Arts. 1–3 y 64 — Ley 24.051 Ámbito, residuo peligroso y anexos
Antes de analizar los delitos de los arts. 55 y 56 hay que resolver una cuestión previa: si el material y el supuesto investigados ingresan realmente en el régimen de la Ley 24.051. Esta ficha ordena el ámbito, la definición legal de residuo peligroso, las exclusiones, los anexos y su actualización técnica.
Artículos 1, 2, 3 y 64 — texto vigente
Texto cotejado el 26/08/2026 con la versión actualizada oficial de la Ley 24.051. El art. 64 integra los Anexos I, II y III a la ley y admite modificaciones fundadas en avances científicos o tecnológicos; por eso la caracterización de un residuo exige controlar también la versión vigente de esos anexos y su reglamentación.
ARTICULO 1° —
La generación, manipulación, transporte, tratamiento y disposición final de residuos peligrosos quedarán sujetos a las disposiciones de la presente ley, cuando se tratare de residuos generados o ubicados en lugares sometidos a jurisdicción nacional o, aunque ubicados en territorio de una provincia estuvieren destinados al transporte fuera de ella, o cuando, a criterio de la autoridad de aplicación, dichos residuos pudieren afectar a las personas o el ambiente más allá de la frontera de la provincia en que se hubiesen generado, o cuando las medidas higiénicas o de seguridad que a su respecto fuere conveniente disponer, tuvieren una repercusión económica sensible tal, que tornare aconsejable uniformarlas en todo el territorio de la Nación, a fin de garantizar la efectiva competencia de las empresas que debieran soportar la carga de dichas medidas.
ARTICULO 2° —
Será considerado peligroso, a los efectos de esta ley, todo residuo que pueda causar daño, directa o indirectamente, a seres vivos o contaminar el suelo, el agua, la atmósfera o el ambiente en general.

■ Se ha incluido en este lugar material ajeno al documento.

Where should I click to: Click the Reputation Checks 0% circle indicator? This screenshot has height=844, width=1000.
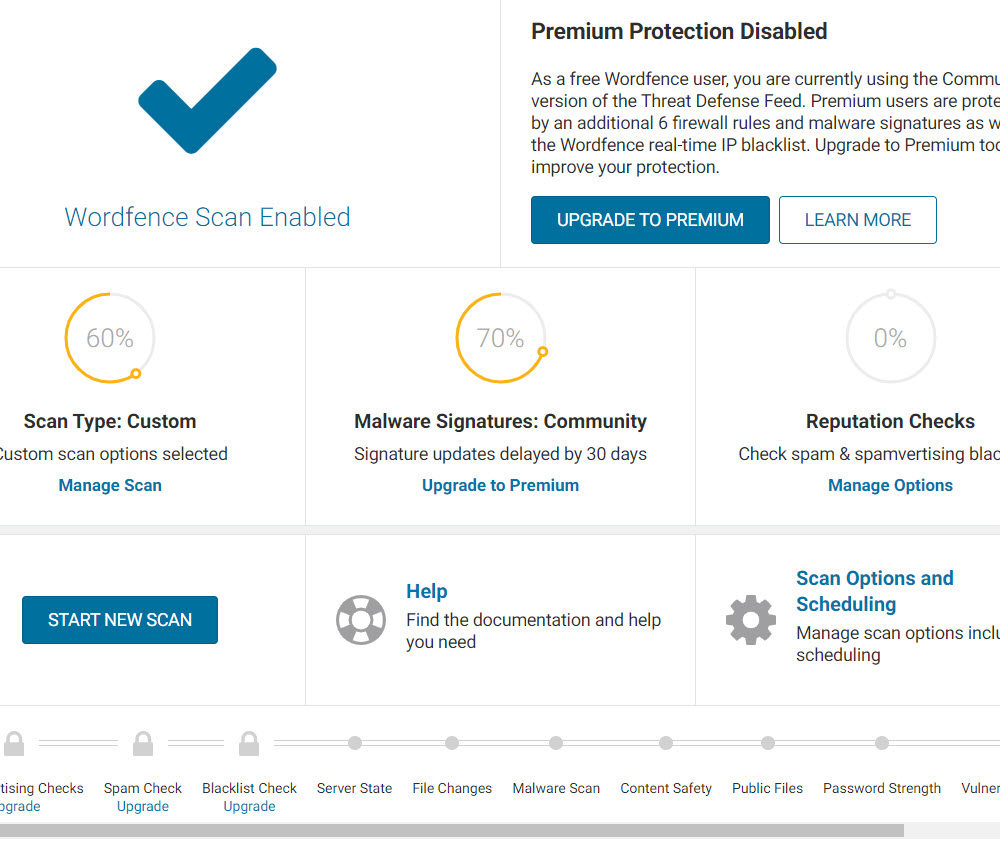point(890,338)
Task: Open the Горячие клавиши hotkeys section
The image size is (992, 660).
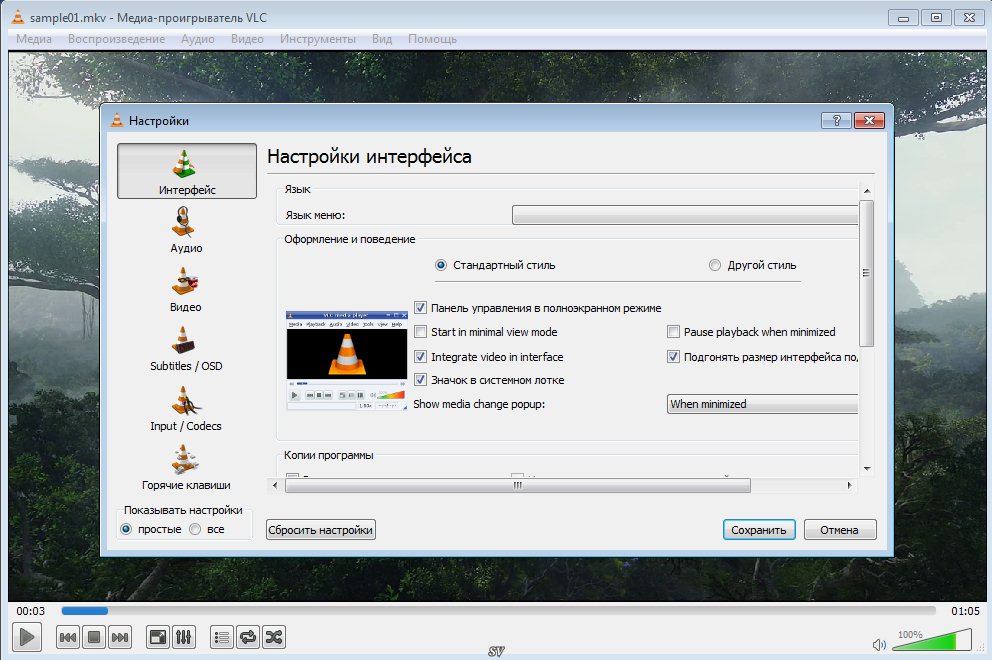Action: (186, 467)
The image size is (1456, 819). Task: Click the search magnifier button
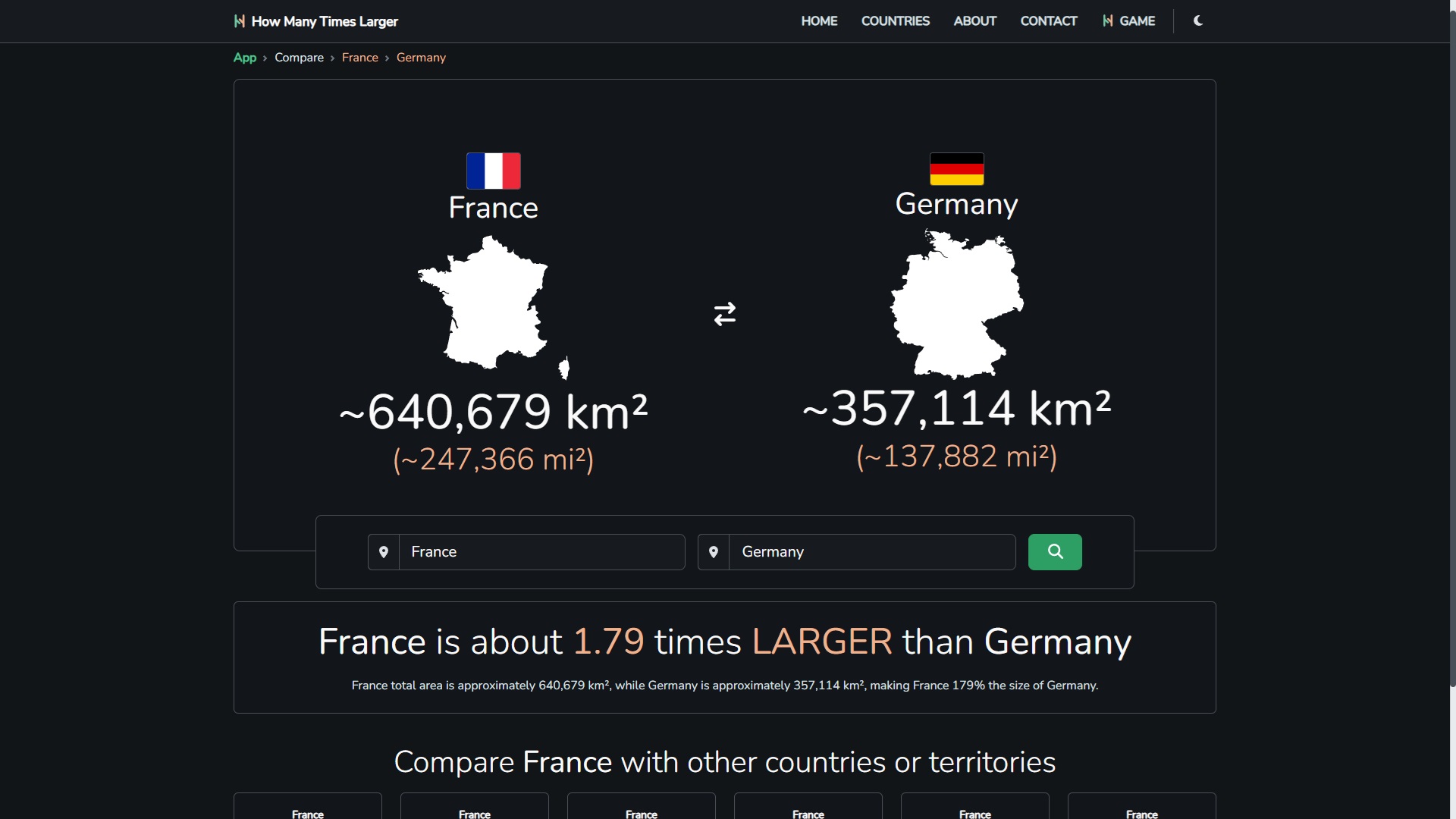click(x=1054, y=551)
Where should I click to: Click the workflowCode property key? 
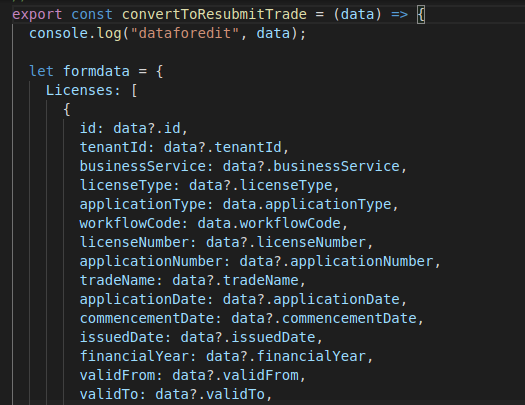tap(130, 223)

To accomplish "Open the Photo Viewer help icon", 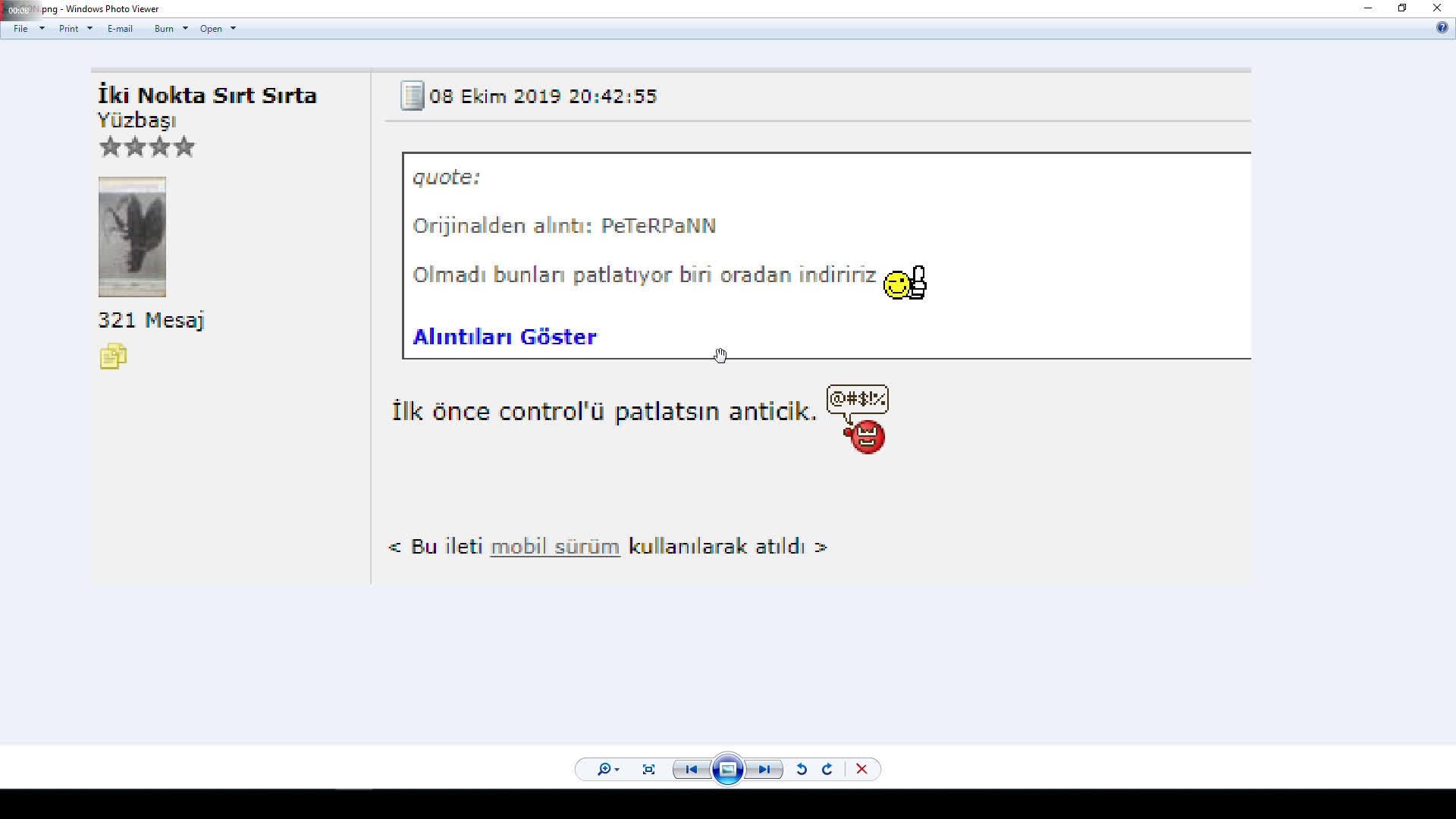I will pyautogui.click(x=1442, y=28).
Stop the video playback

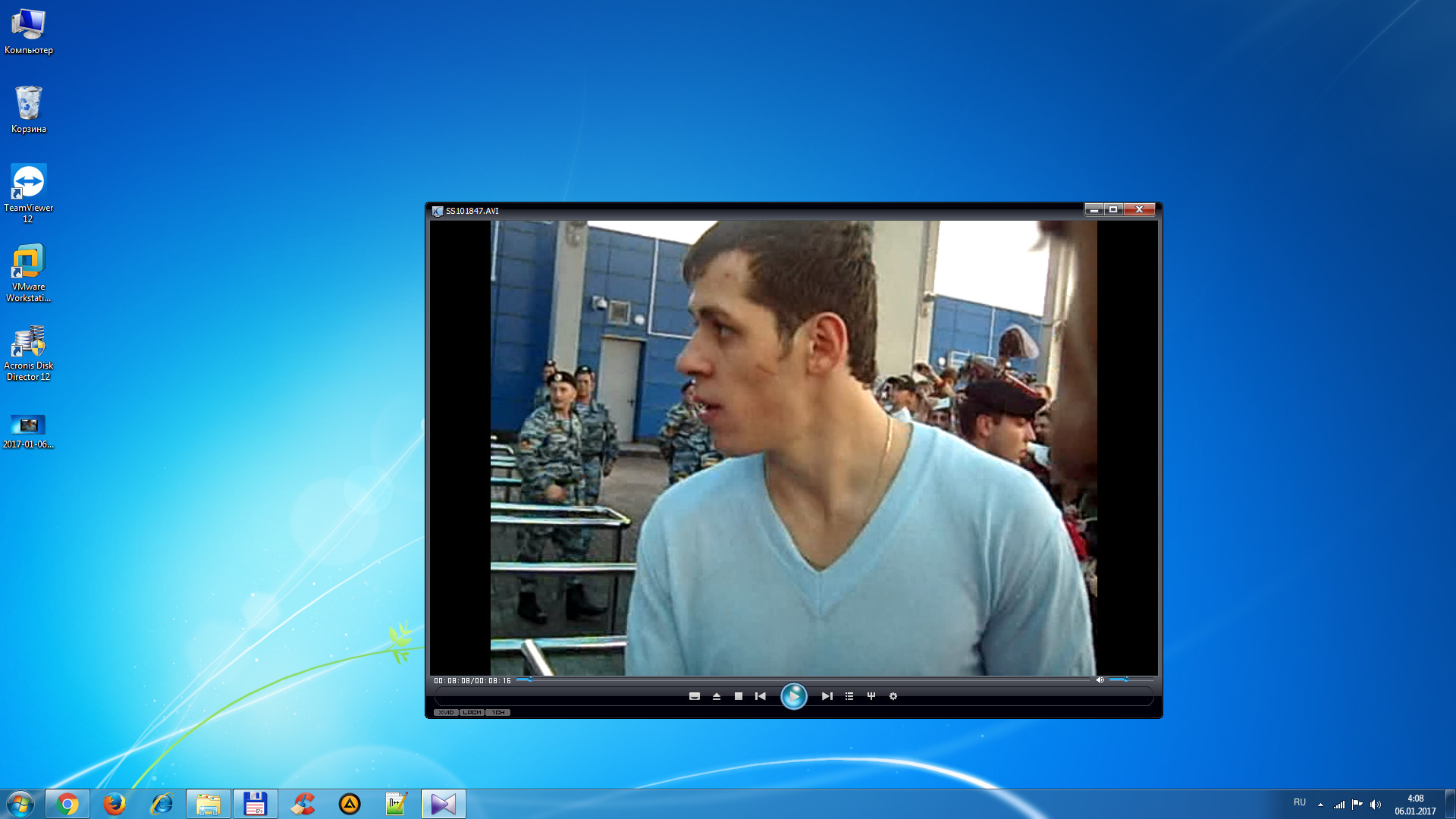[x=738, y=696]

En particular serán considerados peligrosos los residuos indicados en el Anexo I o que posean alguna de las características enumeradas en el Anexo II de esta ley.
Las disposiciones de la presente serán también de aplicación a aquellos residuos peligrosos que pudieren constituirse en insumos para otros procesos industriales.
Quedan excluidos de los alcances de esta ley los residuos domiciliarios, los radiactivos y los derivados de las operaciones normales de los buques, los que se regirán por leyes especiales y convenios internacionales vigentes en la materia.
ARTICULO 3° —
Prohíbese la importación, introducción y transporte de todo tipo de residuos provenientes de otros países al territorio nacional y sus espacios aéreo y marítimo.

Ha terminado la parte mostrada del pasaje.